Velid Ebüzziya (1882-1945), gazeteci, yazar, matbaacı, yayıncı, sanatkâr Ebüzziya Tevfik Bey'in küçük oğludur. İstanbul Üniversitesi Hukuk Fakültesi'nden mezun olduktan sonra, 1910'da hukuk doktorası için Sorbonne Üniversitesi'ne gider ve bu sırada Le Temps ve Le Figaro gazetelerinde stajyer muhabir olarak çalışır. 27 Ocak 1913'te babasının ölümü üzerine, ağabeyi Talha Bey'le birlikte babasının gazetecilik ve matbaacılık işlerini üstlenir. Bu yıllar, Balkan Harbi'nin felaketli günleridir. Birbiri ardına değişen hükümetler, ilan olunan örfî idareler, patlak veren Cihan Harbi, uygulanan ağır sansür, gazeteciliği çok meşakkatli ve tehlikeli bir hale sokmuştur. Defalarca kapatılan gazeteyi, her seferinde ellerinde bulundurdukları yedek imtiyazlarla Tasvir-i Efkar, Yeni Tasvir-i Efkar, Tasfir-i Efkâr, Tesvir-i Efkâr, Tesfik-i Efkâr, İntihab-ı Efkâr, Hak gibi farklı isimlerle devam ettirmişlerdir.
İzmir ve İstanbul'un işgali, Şehzadebaşı Karakolu'nda silahsız askerlerin İngiliz işgalcileri tarafından şehit edilmeleri (16 Mart 1920) gibi olayları fotoğraflayarak gazetede konu etmeleri üzerine, iki kardeş de tutuklanır. Talha Bey Bekir Ağa Bölüğü'nde tutulurken, Velid Bey Malta'ya götürülür. Talha Bey bu tutukluluk günlerinde rahatsızlanarak vefat eder. Velid Bey, bir yıl sonra İstanbul'a dönüşünde gazetesini Milli Mücadele hareketinin yayın organı haline getirir, Milli Mücadele'nin yer altı teşkilatı olan Mim Mim Grubu'nun kurucularından olur, emsalsiz fedakarlıklar gerçekleştirir ve 1922'de "İstiklal Madalyası" ile ödüllendirilir.

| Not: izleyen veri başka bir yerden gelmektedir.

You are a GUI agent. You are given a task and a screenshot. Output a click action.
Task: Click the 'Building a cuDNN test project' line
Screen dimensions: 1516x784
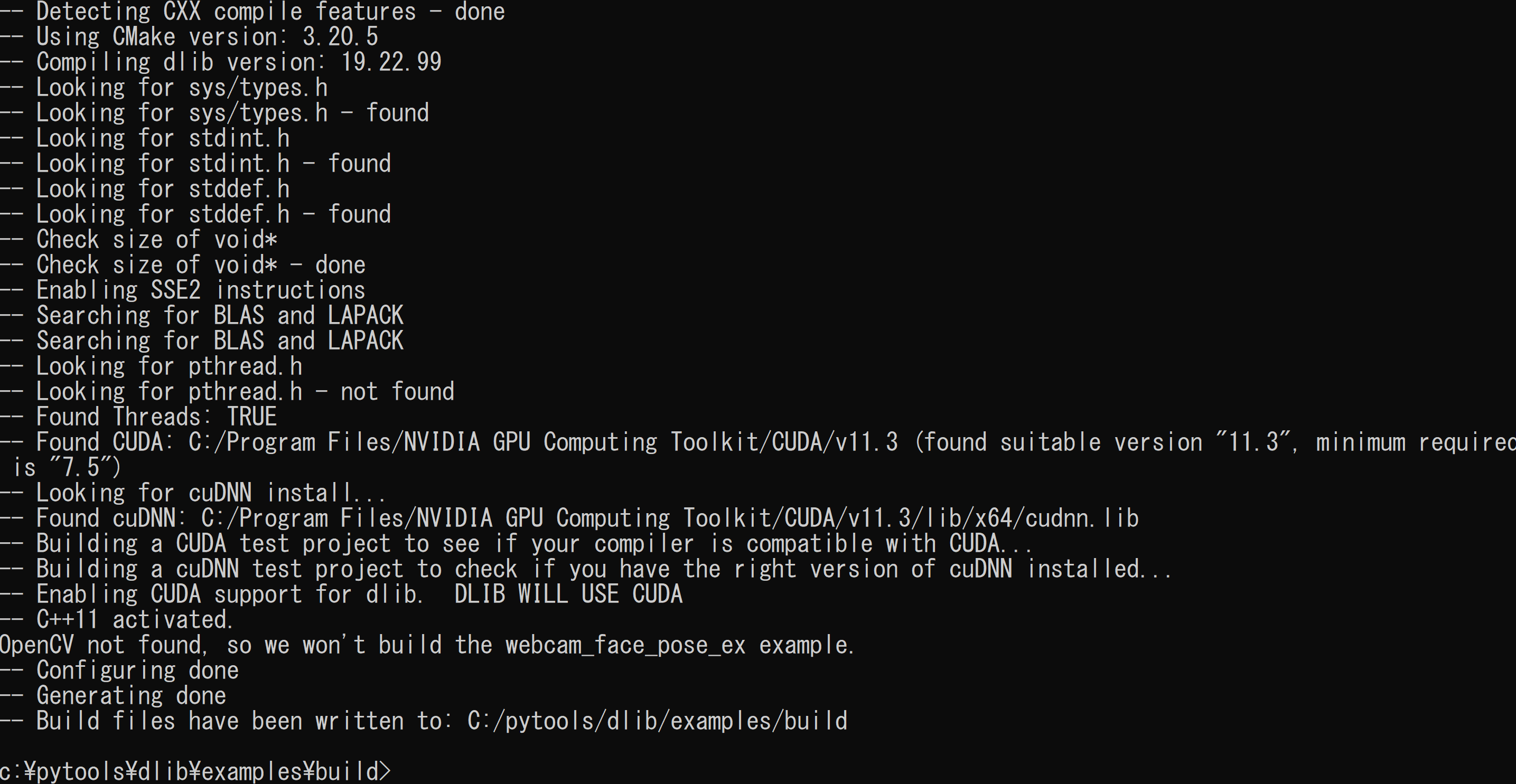click(x=586, y=569)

Cumhuriyet'in ilanı ve sonrasındaki süreçte muhalif bir tavır sergileyen Velid Bey, fikri hazırlık yapılmadan Cumhuriyet ilan edilmesinin doğru olmadığı düşüncesindedir. Ayrıca, Hilafetin kaldırılmasının büyük hata olacağını, Türkiye'yi bütün İslâm âleminin manen hakimi olmaktan çıkaracağını ve bu halin Türkiye'yi büyük devletlikten, alelade küçük bir devlet haline getireceğini savunur. Bu düşünceleri sebebiyle İstiklal Mahkemesi'nde yargılanır ve beraat eder (1923, 1925). On yıl kadar inzivaya çekildikten sonra 1934'te Zaman gazetesini, 1940'ta Tasvir-i Efkar'ı yeniden çıkarır. Tekrar gazeteciliğe başlaması zamanın tek parti hükümetince hoş karşılanmaz ve gazetesi ucuz bahanelerle sık sık toplatılır. 12 Ocak 1945'te vefatını, arkadaşı Hakkı Tarık Us, Vakit gazetesinde şu başlıkla duyurmuştur: "Bab-ı Ali'nin yüz akı öldü".
Seddülbahir köyü, 1600 metreden, 11 Ekim 1915.
Arıburnu, 1500 metreden, 11 Ekim 1915.
Galte Tayyare Karargahı, 15 Kasım 1915.
Velid Bey, 18 Mart zaferinden sonra Dardanos Bataryası önünde.